Firstly, there is the unnamed rich man in the story of ‘Dives’ and Lazarus (Luke 16: 19-31), the Gospel reading for a Sunday last month [25 September 2016, the Eighteen Sunday after Trinity]. This rich man, and we do not know his name and we do not know whether or not he was a tax collector, addresses Abraham as ‘father’ or ‘Father Abraham,’ and he in turn, Christ tells us, is addressed by Abraham as ‘Child’ (verse 25). This morning we see very different behaviour from a rich man, who is hailed as a Child of Abraham, but for very different reasons, and unlike Dives, Zacchaeus is going to have a guest at his table.

The woman who is bent over for 18 years and is healed in the synagogue (Luke 13: 10-17, see the Thirteenth Sunday after Trinity, 21 August 2016), is described by Christ as ‘a daughter of Abraham’ (Luke 13: 16). She too is an outsider, a marginalised person in her society, and because of her stature she has to be pushy in order to see Jesus, making her way through the men in the synagogue.

The salvation that Christ brings is not specifically to the house in which Zacchaeus lives, nor even to the House of Israel, but to the household of God, especially those on the margins – those at the gates, those who are pushed outside when they cannot be pushy. The word οἶκος (oikos) in verse 9 means not just a house or even a specific inhabited house or home, but also refers to the house of God, the tabernacle, the place where God fixes his residence, the family of God, the household of the Christian Church, of the church of the Old Testament and New Testament. It is the stem word for ecumenism.

Perhaps it is because the faith of Zacchaeus is so integral to the apostolic faith of the Church, and the salvation brought to his house is the salvation brought by Christ into the whole world, that the early Church developed a number of traditions around Zacchaeus.

Saint Clement of Rome tells us that Zacchaeus became a companion of the Apostle Peter. Together they preached in Rome, and there during Nero’s reign Zacchaeus accepted a martyr’s death.

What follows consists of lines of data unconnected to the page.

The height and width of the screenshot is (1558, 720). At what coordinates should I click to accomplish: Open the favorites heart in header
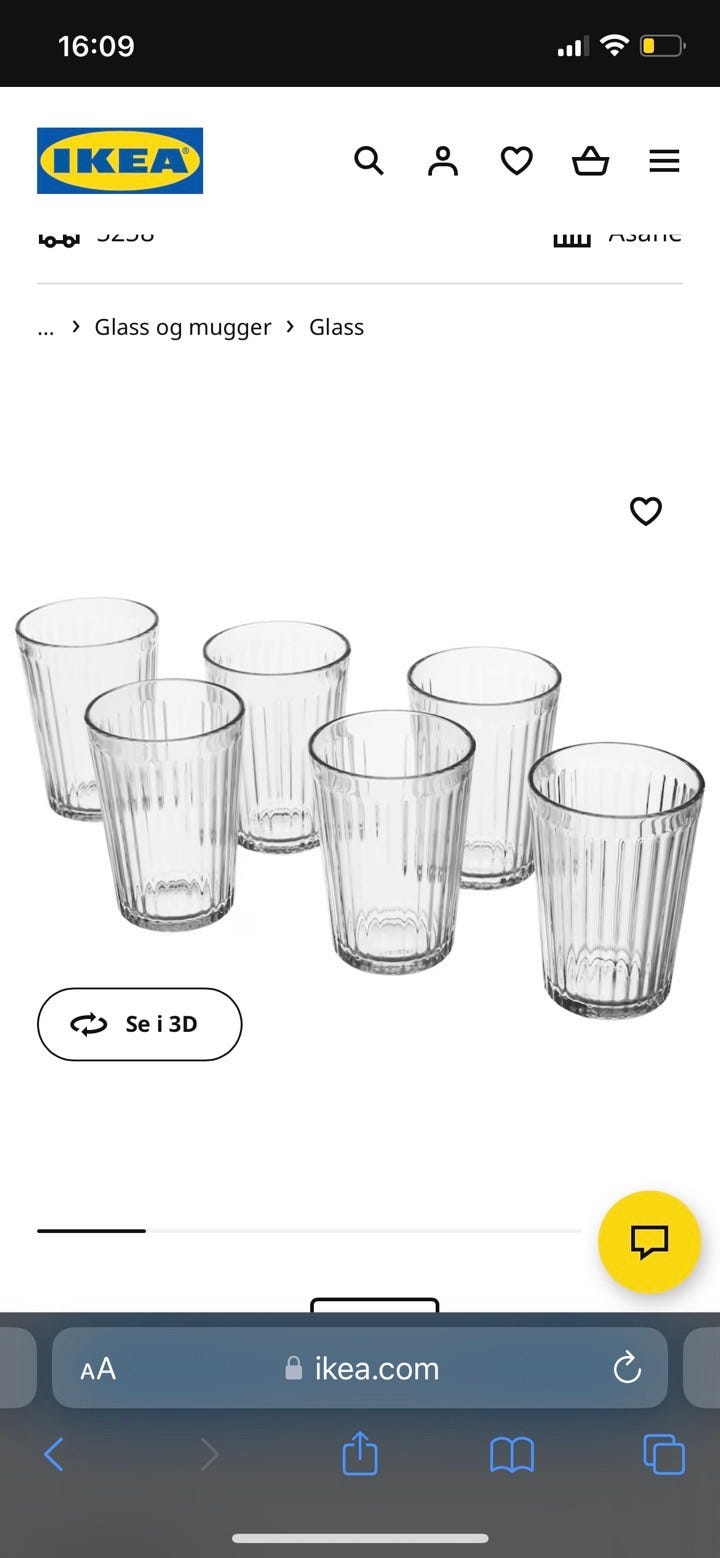[516, 161]
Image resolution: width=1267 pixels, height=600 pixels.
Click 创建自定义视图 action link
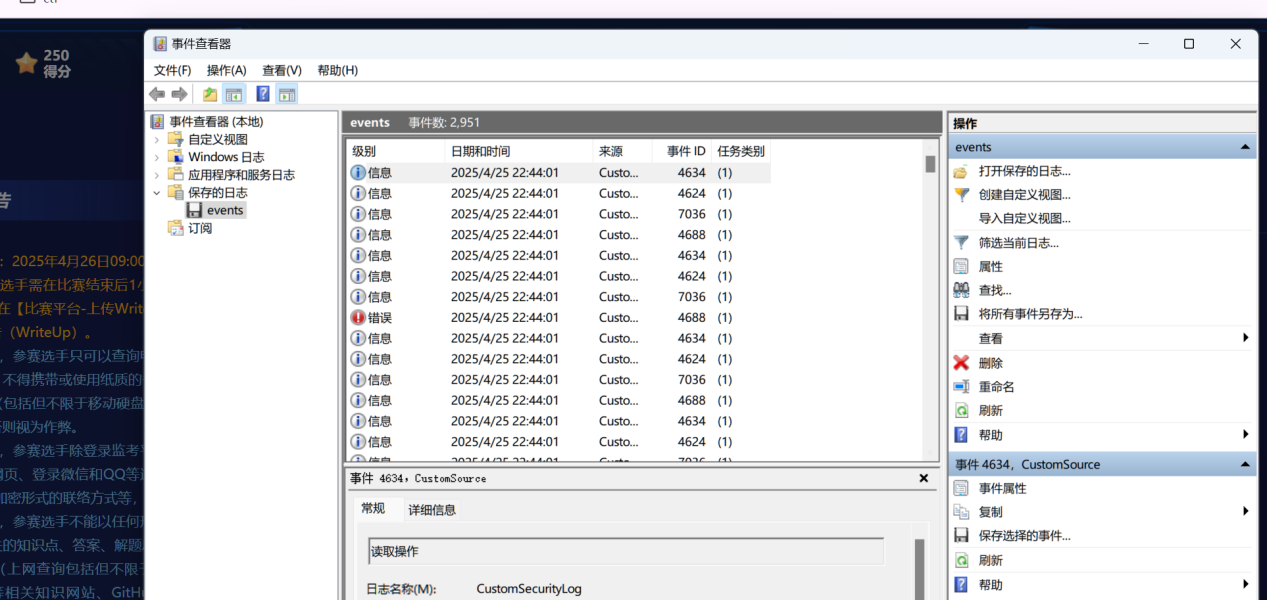[1024, 195]

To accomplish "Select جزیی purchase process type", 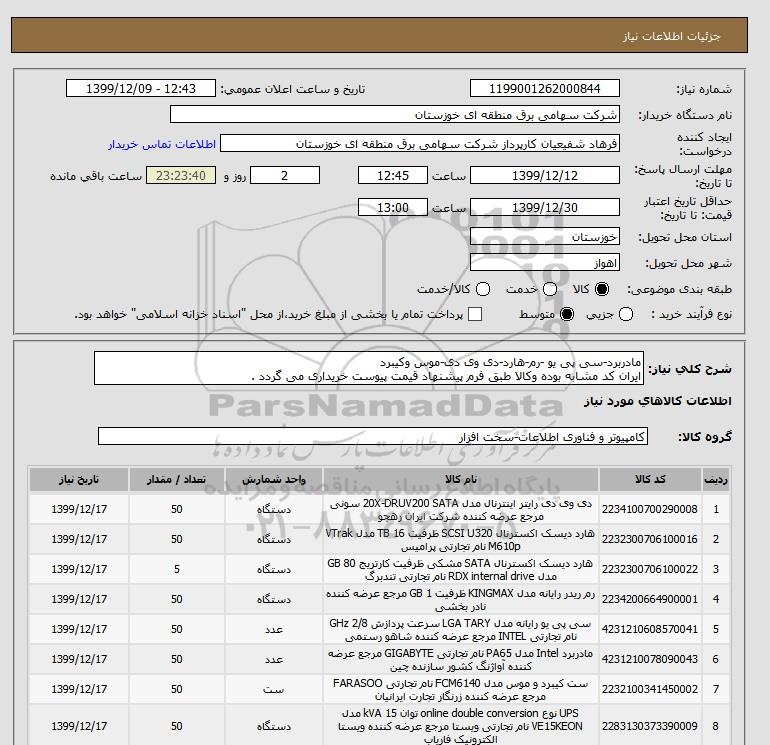I will (627, 315).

On the other hand, according to Clement of Alexandria, in Stromata, and in the tradition of the Eastern Church, Zacchaeus was surnamed Matthias by the apostles, and he took the place of Judas among the Twelve after the Ascension (Acts 1: 26). The Apostolic Constitutions (7: 46) identify ‘Zacchaeus the Publican’ as the first bishop of Caesarea.



(Revd Canon Professor) Patrick Comerford is Lecturer in Anglicanism, Liturgy and Church History, the Church of Ireland Theological Institute. This essay is based on notes prepared for a Bible study in a tutorial group with MTh students on 19 October 2016.